İlk işyerimizin kirasını kredi kartından çektiğimiz parayla ödedik

İŞ yaşamıyla üniversite öğrencisiyken tanıştım. Şişli tarafında Nişantaşı’ndaki okulumuza da rahatlık ulaşabileceğimiz bir ajans bakmaya başladık. Sonra tam istediğim gibi bir yer bulduk tam Atatürk’ün evinin karşısında. Kirası 70 milyondu, bizim için uygundu ve başka alternatifimiz yoktu. Orayı kiralamak zorundaydık ama mülk sahibi öğrenci olduğumuz için “Kiramı ödeyemezsiniz siz öğrencisiniz, sizinle uğraşamam” dedi bize. Yaşımız 20’ydi ve güven vermediğimiz için kiralama işi çok zor oldu. Aslında sermayemiz de kredi kartından çektiğimiz paraydı. Sonra ev sahibi hanımın oğlunu uzun uğraşlardan ikna ettik ve yer bizim oldu. Çok iyi işler yaptık, iyi kazandık ve iyi bir kiracı olduk.

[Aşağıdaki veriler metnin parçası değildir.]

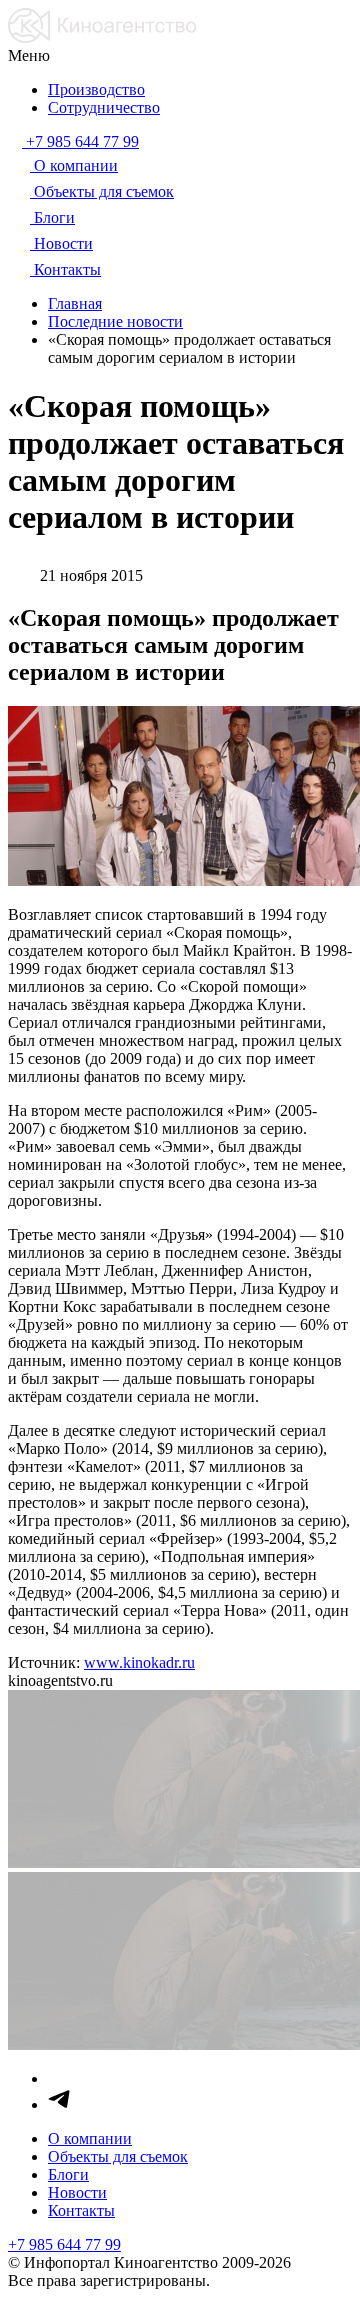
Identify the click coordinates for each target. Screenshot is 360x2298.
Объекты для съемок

Çin malı kötü algısı yanlış ne kadar para verirseniz o kadar iyi ürün yapıyorlar

SATIŞINI yaptığımız ürünlerin büyük kısmı yerli. Özellikle tekstilde anlaştığımız firmalar var. Yerli markalar tekstilde çok iyiler. Elektronik ürünlerde ithal olanları alıyoruz. Uzakdoğulu ürün algısı çok kötü Türkiye’de. Oysa Uzakdoğulu üretici bir sipariş aldığında o ürünü ne kadar, hangi kalitede üretmesini istediğinizi soruyor. Bir fuara gittiğimizde ve Çin standına uğradığımızda, Türk olduğumuzu öğrendiklerinde hemen bize en ucuz ürünü gösteriyorlar. Uluslararası dev markalar, elektronik ve oyuncak ürünlerinin üretimlerini maliyet avantajından dolayı zaten Uzakdoğu’da yaptırıyor. Çin malı kötüdür algısı doğru değil, paranıza göre ürün yapıyorlar.